▶ [Text to read]
####################
Medium Neutral Citation:


Hearing Date(s):
1 March 2011


Decision Date:
03 March 2011


Jurisdiction:



Before:
Harrison J


Decision:
Application for inspection of properties refused with costs.


Catchwords:
EVIDENCE - application for inspection of rural properties at Moree - s 53 Evidence Act 1995 - whether in court's opinion inspection would assist in resolving issues of fact or understanding the evidence - whether inspection might cause or result in undue waste of time - cost of inspection relevant - application refused


Legislation Cited:


Cases Cited:



Texts Cited:



Category:
Interlocutory applications


Parties:
NM Rural Enterprises Pty Ltd (Plaintiff)
Rimanui Farms Limited (First Defendant)
Gil Gil Farming Pty Ltd (Second Defendant)
Lloyds Syndicate No 1243 (Third Defendant)


Representation


- Counsel:
Counsel:
J E Maconachie QC with S B Docker
T J Hancock with J P Donohoe and A T Martin (First Defendant)
B Loukas (Second Defendant)
G T W Miller QC with D A Lloyd (Third Defendant)


- Solicitors:
Solicitors:
TurksLegal (Plaintiff)
Webb and Boland (First Defendant)
Doyle Wilson (Second Defendant)
Riley Gray-Spencer (Third Defendant)


File number(s):
2003/91379

Publication Restriction:



Judgment

  1. HIS HONOUR : The first defendant applies by notice of motion filed 24 February 2011 for an order pursuant to s 53 of the Evidence Act 1995 that an inspection of the properties "Boonaldoon" and "Tellerega" be held by the Court in the presence of the parties and their legal representatives. Section 53 provides relevantly as follows:

" 53 Views

(1) A judge may, on application, order that a demonstration, experiment or inspection be held.

(2) A judge is not to make an order unless he or she is satisfied that:

(a) the parties will be given a reasonable opportunity to be present, and

(b) the judge and, if there is a jury, the jury will be present.

(3) Without limiting the matters that the judge may take into account in deciding whether to make an order, the judge is to take into account the following:

(a) whether the parties will be present,

(b) whether the demonstration, experiment or inspection will, in the court's opinion, assist the court in resolving issues of fact or understanding the evidence,

(c) the danger that the demonstration, experiment or inspection might be unfairly prejudicial, might be misleading or confusing or might cause or result in undue waste of time,

(d) ...,

(e) in the case of an inspection-the extent to which the place or thing to be inspected has materially altered.

4. ..."

  1. The plaintiff opposes the application. The second and third defendants neither support nor oppose it.
####################
▶ [Extracted material]
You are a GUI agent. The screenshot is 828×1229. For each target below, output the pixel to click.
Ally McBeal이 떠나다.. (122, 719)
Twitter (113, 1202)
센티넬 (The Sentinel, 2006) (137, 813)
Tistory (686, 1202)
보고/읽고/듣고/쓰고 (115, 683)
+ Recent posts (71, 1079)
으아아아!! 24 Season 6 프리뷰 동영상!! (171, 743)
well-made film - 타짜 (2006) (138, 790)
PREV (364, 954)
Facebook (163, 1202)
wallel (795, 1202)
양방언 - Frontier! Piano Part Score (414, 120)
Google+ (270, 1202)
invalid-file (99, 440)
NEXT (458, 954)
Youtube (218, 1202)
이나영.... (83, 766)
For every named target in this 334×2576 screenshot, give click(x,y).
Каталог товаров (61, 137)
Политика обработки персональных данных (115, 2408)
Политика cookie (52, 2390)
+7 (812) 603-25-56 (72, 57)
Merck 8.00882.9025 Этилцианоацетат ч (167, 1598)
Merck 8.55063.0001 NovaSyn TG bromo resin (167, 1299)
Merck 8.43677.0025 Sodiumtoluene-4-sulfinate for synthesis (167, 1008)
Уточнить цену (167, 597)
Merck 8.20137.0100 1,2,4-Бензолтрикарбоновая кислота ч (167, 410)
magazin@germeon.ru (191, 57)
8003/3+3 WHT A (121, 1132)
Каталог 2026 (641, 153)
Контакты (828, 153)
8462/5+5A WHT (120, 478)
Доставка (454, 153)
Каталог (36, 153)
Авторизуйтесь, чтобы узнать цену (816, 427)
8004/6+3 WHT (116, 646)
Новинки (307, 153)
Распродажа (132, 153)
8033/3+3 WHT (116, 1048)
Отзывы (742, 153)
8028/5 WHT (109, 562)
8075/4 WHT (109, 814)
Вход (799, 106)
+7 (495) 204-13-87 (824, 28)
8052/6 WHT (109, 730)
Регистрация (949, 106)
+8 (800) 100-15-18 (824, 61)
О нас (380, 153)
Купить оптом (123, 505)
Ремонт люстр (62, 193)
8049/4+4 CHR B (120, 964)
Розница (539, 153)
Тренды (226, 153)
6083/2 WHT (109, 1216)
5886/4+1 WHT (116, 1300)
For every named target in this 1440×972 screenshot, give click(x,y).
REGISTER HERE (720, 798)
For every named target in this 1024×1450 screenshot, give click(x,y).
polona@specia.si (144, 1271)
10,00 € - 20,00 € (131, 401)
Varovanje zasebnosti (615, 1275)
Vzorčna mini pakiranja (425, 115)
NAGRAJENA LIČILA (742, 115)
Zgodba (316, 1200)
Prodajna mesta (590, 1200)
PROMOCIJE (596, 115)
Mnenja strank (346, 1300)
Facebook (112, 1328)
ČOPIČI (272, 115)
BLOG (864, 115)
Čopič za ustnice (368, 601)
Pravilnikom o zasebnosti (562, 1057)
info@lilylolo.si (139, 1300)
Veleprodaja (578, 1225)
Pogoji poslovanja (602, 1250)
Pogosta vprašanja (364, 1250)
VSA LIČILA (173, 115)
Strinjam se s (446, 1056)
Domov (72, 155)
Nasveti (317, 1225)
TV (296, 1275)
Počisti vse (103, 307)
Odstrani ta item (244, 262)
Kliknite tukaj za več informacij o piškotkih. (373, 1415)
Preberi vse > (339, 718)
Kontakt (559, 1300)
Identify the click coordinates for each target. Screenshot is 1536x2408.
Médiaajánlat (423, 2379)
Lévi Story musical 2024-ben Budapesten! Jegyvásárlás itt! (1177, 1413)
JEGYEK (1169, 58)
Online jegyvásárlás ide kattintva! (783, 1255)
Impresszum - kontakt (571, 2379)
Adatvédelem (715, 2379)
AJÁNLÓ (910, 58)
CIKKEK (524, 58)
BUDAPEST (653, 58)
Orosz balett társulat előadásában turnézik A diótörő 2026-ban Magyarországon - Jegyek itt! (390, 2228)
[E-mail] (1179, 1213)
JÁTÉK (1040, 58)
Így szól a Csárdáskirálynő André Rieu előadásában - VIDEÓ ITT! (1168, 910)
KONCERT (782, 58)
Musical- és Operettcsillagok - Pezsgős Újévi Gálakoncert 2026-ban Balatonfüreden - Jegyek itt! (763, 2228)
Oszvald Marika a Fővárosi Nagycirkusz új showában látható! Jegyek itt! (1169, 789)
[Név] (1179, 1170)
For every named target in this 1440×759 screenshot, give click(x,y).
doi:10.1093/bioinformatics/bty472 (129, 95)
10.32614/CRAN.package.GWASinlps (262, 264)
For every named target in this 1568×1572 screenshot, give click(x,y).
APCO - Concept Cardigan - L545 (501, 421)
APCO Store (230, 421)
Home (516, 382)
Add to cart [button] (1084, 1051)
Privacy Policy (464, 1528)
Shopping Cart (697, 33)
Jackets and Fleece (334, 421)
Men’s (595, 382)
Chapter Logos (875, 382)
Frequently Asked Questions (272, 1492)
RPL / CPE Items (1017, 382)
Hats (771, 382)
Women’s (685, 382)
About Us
####################
▶ [Exercise instructions]
1: In the judgment on the inspection application, which two properties does the first defendant ask the court to inspect?
2: Continue the judgment on the inspection application from the point where it stops.

▶ [Final answers]
1: "Boonaldoon" and "Tellerega".

2:
  1. I have referred to the facts that give rise to these proceedings in some detail in previous judgments. See, for example NM Rural Enterprises Pty Ltd v Rimanui Farms Limited [2008] NSWSC 472 . In short, the plaintiff alleges that the defendants are in various ways responsible for damage to crops sown on the plaintiff's property Tellerega caused by the herbicide glyphosate that is said to have drifted from the aerial spraying of glyphosate upon the first defendant's property Boonaldoon. The properties are very large and are about five kilometres apart at their closest point. The events that are complained of allegedly occurred in November 2000. The proceedings were commenced in 2003. Although the present application has been referred to or foreshadowed many times throughout the course of the proceedings, it was not formally filed until recently and was not heard until the hearing proper had rolled into its 29 th day. Almost all of the evidence had by then been completed. Much of the evidence consists of experts' reports and documents filling several thick folders. Maps, plans, diagrams, transparencies and overlays, and manifold photographs are included in this material. Constant reference and cross-reference to this material, which exceeds 4500 pages, has been made throughout the hearing. There are also almost 1700 pages of transcript so far with an estimate of more than a week left to complete the case.

  1. In support of its motion the first defendant relies upon the evidence of its solicitor Mr Moylan and its general manager Mr Grellman. Each is familiar with the respective properties and their relationship to one another, as well as with the local geographical and topographical features and characteristics. Their ability to express opinions based upon acquired knowledge of the area is not challenged.

  1. Mr Moylan said in his affidavit that his own visits to the properties, and the observations he has made of them and the surrounding areas, have assisted him to understand the scale of the landscape, the distance between the properties and the fields, and how fixed landmarks spatially relate to each other. They have also assisted him to understand the size of the two properties and their relationship having regard to features referred to as the stock route and the buffer zones and the Gwydir River and the Gwydir Highway. Mr Moylan also said that his visits have helped him to understand that "the topography of the landscape" between the two properties undulates quite considerably and that in his opinion that is a feature that cannot properly be appreciated in two dimensions. He also said that he has been helped by his visits in understanding that the river and the highway follow unchanged fixed courses "which also vary in their spatial relationship to each other from point to point", and in his understanding of the operation of the various buffer zones and relative heights and distances and what he referred to as "the type of vegetation that would assist in the dissipation of spray drift".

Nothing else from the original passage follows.